• REQUIREMENT: How many lines in the material below contain the word "Open"? Answer with the number alone.

• DATA FOR REVIEW:

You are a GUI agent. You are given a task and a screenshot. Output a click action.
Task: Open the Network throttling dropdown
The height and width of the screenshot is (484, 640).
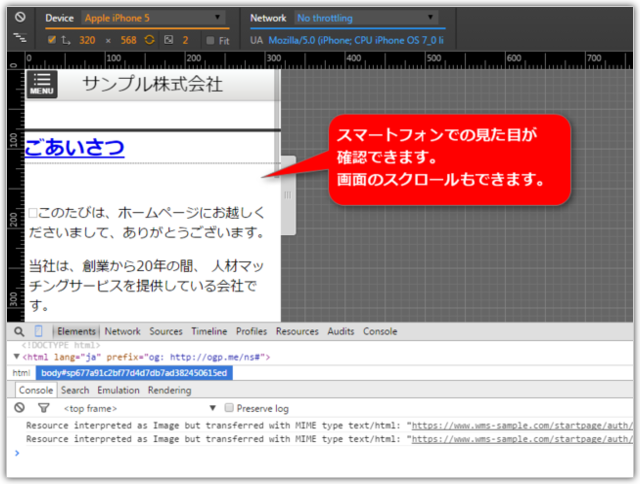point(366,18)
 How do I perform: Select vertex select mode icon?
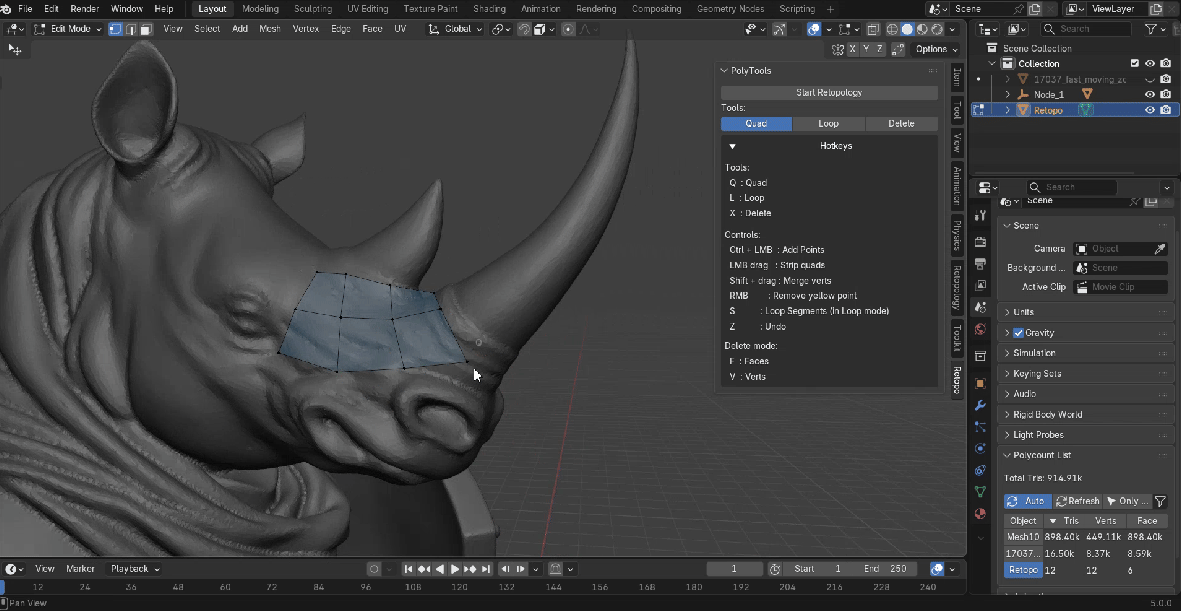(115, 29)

...

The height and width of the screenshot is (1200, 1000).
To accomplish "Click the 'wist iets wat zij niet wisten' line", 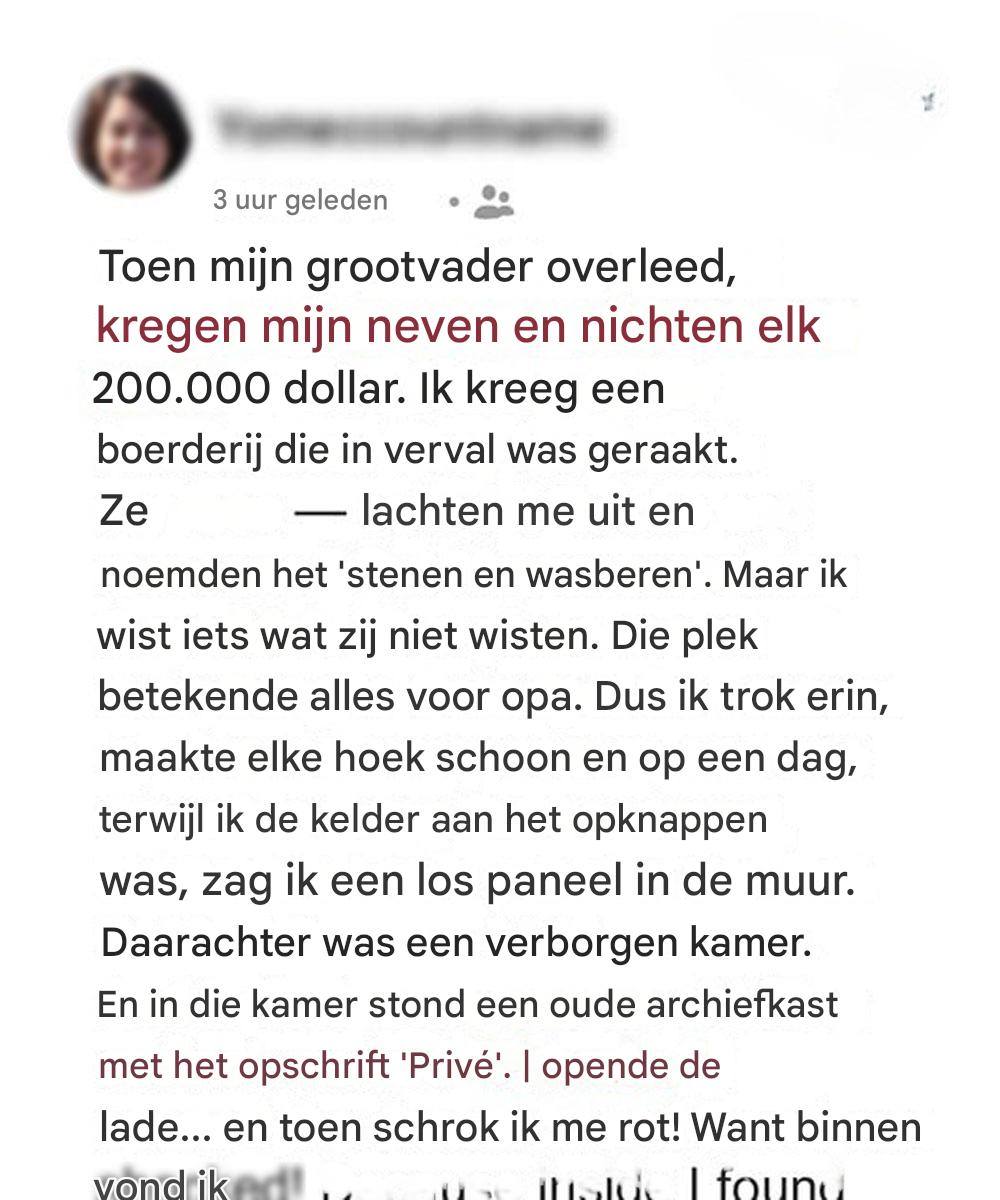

...

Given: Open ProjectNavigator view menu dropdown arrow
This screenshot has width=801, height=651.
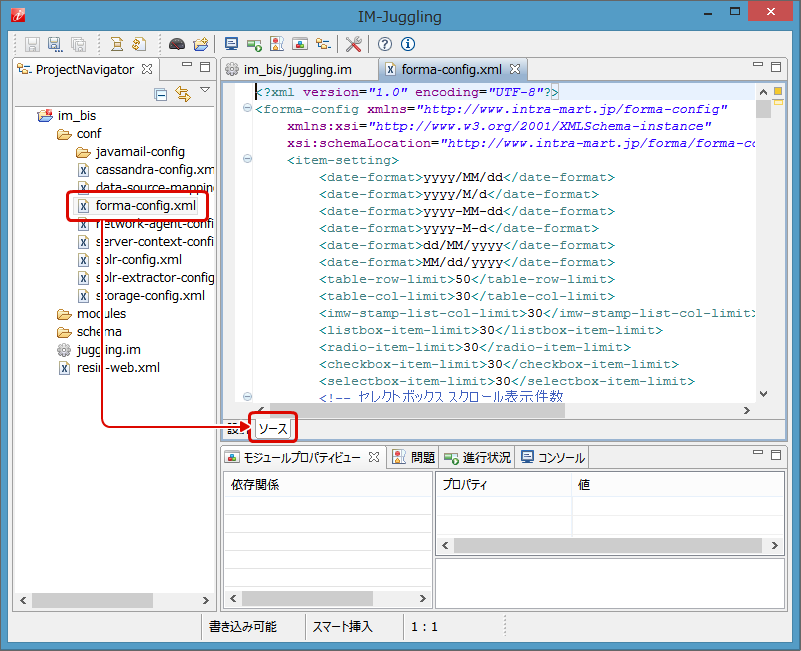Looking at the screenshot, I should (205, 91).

• THE ANSWER: 2